* TASK REQUIREMENTS:
Leave out the pictures and repeat exactly the lines from the one containing "Instruction: Click the" through the end of the records.
*** INFORMATION GIVEN Section Begins ***
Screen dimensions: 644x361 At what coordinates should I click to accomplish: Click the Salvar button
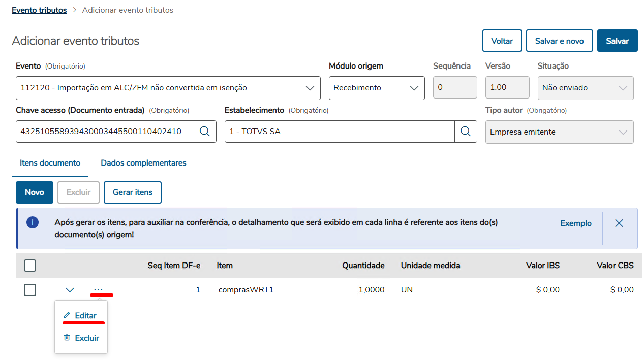617,41
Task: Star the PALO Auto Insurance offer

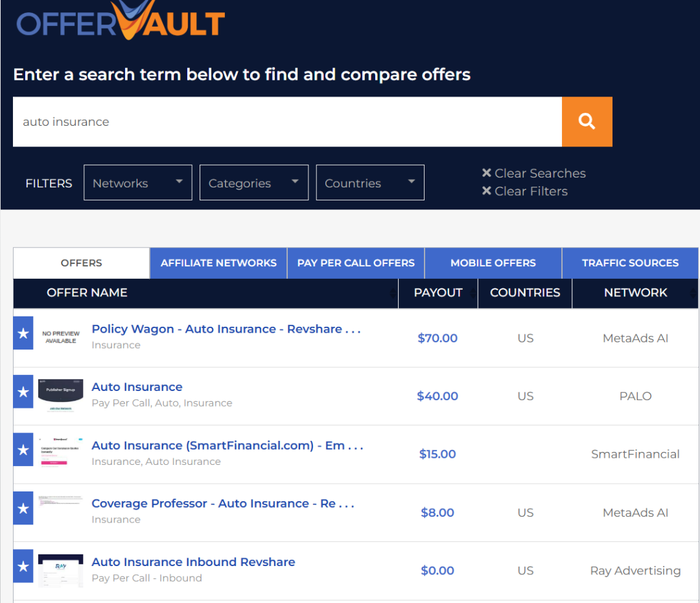Action: coord(23,392)
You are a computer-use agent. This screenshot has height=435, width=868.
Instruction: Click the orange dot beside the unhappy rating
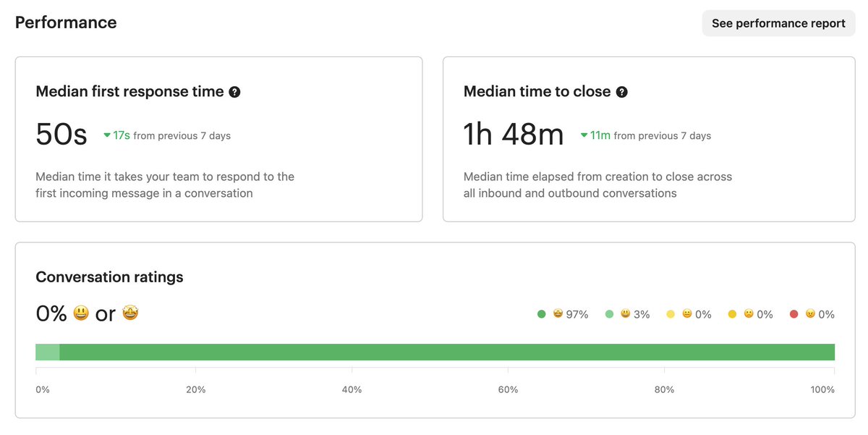click(732, 314)
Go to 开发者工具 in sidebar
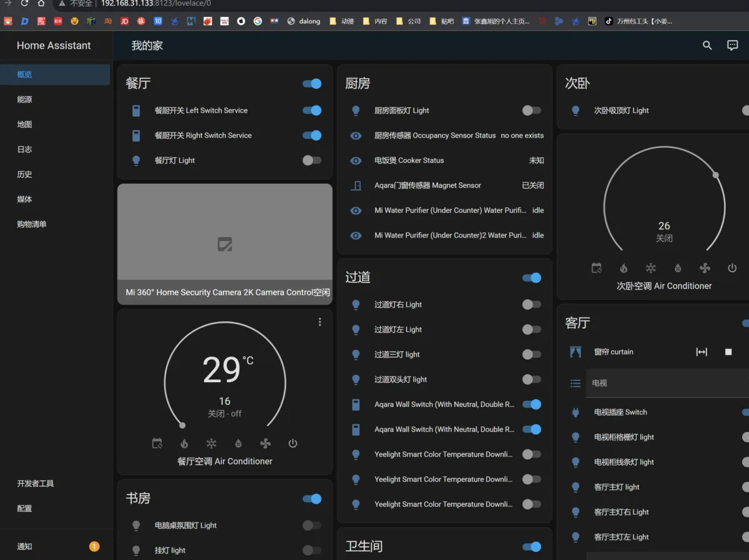 click(36, 483)
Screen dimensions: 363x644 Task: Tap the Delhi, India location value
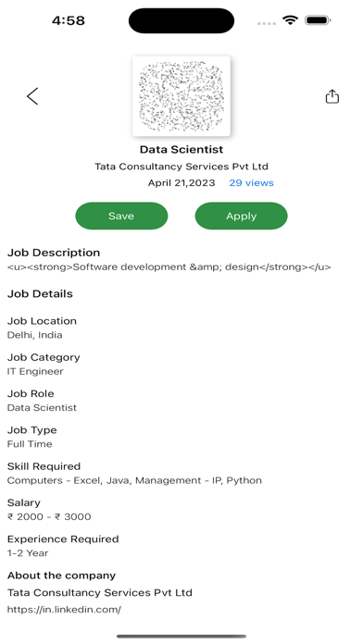(35, 335)
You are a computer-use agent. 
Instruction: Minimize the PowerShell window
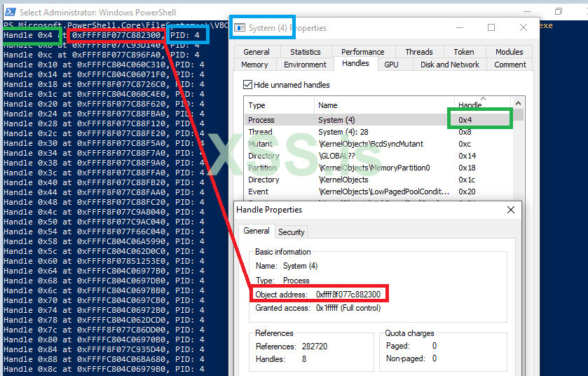527,11
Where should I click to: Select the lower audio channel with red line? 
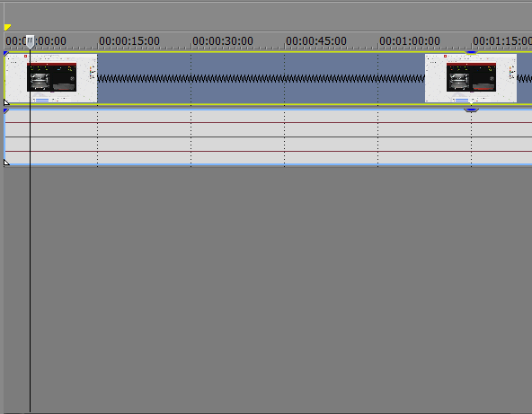coord(269,151)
*** INFORMATION GIVEN Section Ends ***
* THE COMPLETED TASK:
Instruction: Click the orange dot beside the unhappy rating
click(732, 314)
Go to 开发者工具 in sidebar
 click(36, 483)
Screen dimensions: 363x644 Task: Tap the Delhi, India location value
(35, 335)
You are a computer-use agent. 
Instruction: Minimize the PowerShell window
527,11
Where should I click to: Select the lower audio channel with red line? 
coord(269,151)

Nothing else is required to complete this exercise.